**Data provided**
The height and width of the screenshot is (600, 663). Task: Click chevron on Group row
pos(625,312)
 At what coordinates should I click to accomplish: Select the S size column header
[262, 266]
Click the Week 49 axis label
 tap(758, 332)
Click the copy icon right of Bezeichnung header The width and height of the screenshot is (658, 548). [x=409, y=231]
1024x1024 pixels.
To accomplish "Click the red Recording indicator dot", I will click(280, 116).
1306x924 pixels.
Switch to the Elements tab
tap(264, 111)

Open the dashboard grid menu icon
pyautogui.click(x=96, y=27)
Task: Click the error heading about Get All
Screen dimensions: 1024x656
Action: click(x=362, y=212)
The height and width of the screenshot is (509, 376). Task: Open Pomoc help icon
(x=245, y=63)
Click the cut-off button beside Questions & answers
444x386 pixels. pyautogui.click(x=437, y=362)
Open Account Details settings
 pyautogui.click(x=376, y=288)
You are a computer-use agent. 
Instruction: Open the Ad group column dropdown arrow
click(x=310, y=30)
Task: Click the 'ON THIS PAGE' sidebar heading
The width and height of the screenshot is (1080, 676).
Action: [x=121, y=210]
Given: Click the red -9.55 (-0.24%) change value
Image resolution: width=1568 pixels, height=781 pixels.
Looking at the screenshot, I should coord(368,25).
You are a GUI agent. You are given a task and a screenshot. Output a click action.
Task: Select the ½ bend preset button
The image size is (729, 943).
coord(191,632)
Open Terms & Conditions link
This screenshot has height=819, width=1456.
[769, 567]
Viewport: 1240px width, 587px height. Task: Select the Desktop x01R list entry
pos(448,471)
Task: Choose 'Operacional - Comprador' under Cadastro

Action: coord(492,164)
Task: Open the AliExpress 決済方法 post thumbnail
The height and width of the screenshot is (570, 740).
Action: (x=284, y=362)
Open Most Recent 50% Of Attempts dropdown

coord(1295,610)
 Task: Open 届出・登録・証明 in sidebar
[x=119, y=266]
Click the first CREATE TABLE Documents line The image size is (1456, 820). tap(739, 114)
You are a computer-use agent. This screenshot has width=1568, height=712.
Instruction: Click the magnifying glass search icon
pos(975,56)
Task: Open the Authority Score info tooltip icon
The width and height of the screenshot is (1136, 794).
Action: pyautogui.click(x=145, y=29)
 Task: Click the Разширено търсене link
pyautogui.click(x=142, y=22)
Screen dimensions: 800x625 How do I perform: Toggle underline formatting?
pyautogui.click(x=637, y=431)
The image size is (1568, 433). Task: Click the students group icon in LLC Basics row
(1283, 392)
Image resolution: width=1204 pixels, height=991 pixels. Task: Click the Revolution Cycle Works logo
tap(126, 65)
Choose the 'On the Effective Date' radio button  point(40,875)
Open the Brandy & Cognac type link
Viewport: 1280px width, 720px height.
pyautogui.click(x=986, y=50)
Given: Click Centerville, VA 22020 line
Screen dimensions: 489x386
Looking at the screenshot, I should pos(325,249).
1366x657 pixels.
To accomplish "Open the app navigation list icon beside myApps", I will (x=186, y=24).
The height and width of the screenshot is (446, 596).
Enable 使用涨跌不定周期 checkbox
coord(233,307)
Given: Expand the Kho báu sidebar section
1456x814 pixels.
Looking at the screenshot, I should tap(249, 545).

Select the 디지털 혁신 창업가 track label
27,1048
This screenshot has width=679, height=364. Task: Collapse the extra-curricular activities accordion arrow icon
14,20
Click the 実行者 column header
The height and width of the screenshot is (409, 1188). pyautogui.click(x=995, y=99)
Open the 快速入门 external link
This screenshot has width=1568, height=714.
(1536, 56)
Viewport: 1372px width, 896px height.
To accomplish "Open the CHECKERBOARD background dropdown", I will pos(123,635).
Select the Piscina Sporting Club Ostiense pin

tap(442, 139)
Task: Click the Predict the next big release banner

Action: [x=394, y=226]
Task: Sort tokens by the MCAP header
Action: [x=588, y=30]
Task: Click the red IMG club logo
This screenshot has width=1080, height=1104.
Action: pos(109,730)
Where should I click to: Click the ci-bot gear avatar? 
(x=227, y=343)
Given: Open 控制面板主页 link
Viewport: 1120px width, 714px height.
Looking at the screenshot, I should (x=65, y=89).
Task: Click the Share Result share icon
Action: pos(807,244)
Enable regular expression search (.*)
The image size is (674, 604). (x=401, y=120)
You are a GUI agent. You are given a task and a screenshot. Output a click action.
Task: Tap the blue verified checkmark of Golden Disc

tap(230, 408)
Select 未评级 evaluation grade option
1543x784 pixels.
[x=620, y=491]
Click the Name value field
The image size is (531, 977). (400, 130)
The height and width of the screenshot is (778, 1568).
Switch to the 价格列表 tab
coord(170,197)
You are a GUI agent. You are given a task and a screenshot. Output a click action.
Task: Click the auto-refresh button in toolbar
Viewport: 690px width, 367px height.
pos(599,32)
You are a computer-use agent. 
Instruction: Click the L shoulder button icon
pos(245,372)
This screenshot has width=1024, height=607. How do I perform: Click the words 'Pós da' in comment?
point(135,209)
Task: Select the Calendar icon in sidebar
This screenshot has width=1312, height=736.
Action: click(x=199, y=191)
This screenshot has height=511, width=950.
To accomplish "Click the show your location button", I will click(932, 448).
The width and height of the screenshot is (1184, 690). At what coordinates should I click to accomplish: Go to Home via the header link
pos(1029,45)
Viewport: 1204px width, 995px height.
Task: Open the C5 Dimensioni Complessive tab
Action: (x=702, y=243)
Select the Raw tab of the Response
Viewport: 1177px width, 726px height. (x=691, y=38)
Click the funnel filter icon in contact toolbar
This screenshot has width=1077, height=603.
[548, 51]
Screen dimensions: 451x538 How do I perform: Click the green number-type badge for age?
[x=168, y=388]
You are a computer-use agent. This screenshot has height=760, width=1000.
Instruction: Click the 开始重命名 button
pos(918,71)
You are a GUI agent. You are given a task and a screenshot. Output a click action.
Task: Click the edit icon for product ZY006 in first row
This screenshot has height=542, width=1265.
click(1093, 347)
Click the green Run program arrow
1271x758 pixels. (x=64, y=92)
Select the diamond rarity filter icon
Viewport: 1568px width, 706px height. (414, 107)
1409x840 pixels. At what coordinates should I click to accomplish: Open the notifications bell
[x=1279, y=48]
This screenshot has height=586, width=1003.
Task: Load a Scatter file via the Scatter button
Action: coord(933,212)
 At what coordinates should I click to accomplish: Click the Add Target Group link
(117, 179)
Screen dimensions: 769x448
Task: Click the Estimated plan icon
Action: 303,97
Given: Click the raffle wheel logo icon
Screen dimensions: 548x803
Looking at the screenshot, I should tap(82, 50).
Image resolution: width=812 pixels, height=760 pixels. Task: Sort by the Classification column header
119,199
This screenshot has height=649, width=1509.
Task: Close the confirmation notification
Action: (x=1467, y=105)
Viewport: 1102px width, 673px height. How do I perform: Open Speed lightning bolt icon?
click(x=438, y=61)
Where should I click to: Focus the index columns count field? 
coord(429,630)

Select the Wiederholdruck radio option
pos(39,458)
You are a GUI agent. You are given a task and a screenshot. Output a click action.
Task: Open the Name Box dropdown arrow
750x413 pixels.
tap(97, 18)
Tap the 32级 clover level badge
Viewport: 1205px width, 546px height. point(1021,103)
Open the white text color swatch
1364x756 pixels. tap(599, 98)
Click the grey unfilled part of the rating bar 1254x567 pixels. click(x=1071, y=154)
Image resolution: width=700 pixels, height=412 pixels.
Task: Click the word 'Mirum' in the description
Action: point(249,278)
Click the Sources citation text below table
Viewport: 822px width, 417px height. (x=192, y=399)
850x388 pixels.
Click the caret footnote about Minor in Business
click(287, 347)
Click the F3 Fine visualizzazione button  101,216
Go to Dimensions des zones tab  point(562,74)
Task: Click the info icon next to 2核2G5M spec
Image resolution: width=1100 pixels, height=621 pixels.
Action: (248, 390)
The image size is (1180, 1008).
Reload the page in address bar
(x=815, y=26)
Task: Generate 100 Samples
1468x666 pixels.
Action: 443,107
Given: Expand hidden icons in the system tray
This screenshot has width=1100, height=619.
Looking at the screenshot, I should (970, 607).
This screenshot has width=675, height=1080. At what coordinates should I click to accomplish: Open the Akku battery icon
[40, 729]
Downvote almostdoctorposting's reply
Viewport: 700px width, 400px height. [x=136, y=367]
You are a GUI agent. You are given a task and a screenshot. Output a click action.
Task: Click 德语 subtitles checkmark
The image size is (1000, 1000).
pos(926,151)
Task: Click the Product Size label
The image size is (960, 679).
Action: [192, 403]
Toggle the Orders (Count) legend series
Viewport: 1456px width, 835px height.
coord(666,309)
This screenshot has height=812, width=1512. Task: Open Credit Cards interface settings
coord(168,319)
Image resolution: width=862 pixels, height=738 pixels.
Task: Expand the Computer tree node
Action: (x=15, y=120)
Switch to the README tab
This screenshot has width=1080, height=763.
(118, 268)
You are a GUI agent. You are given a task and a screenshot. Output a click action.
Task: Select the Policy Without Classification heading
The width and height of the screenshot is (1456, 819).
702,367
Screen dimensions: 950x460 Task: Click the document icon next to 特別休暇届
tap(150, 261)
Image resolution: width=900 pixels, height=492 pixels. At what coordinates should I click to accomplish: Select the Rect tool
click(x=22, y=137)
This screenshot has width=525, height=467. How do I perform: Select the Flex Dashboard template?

**Goal of the exercise**
Set the material down exactly as written, starting at its first line. The line containing "Given: Click the red" is the last one to include.

**Task output**
The height and width of the screenshot is (600, 663). Task: Click chevron on Group row
pos(625,312)
 At what coordinates should I click to accomplish: Select the S size column header
[262, 266]
Click the Week 49 axis label
 tap(758, 332)
Click the copy icon right of Bezeichnung header The width and height of the screenshot is (658, 548). [x=409, y=231]
1024x1024 pixels.
To accomplish "Click the red Recording indicator dot", I will click(280, 116).
1306x924 pixels.
Switch to the Elements tab
tap(264, 111)

Open the dashboard grid menu icon
pyautogui.click(x=96, y=27)
Task: Click the error heading about Get All
Screen dimensions: 1024x656
Action: click(x=362, y=212)
The height and width of the screenshot is (509, 376). Task: Open Pomoc help icon
(x=245, y=63)
Click the cut-off button beside Questions & answers
444x386 pixels. pyautogui.click(x=437, y=362)
Open Account Details settings
 pyautogui.click(x=376, y=288)
You are a computer-use agent. 
Instruction: Open the Ad group column dropdown arrow
click(x=310, y=30)
Task: Click the 'ON THIS PAGE' sidebar heading
The width and height of the screenshot is (1080, 676).
Action: [x=121, y=210]
Given: Click the red -9.55 (-0.24%) change value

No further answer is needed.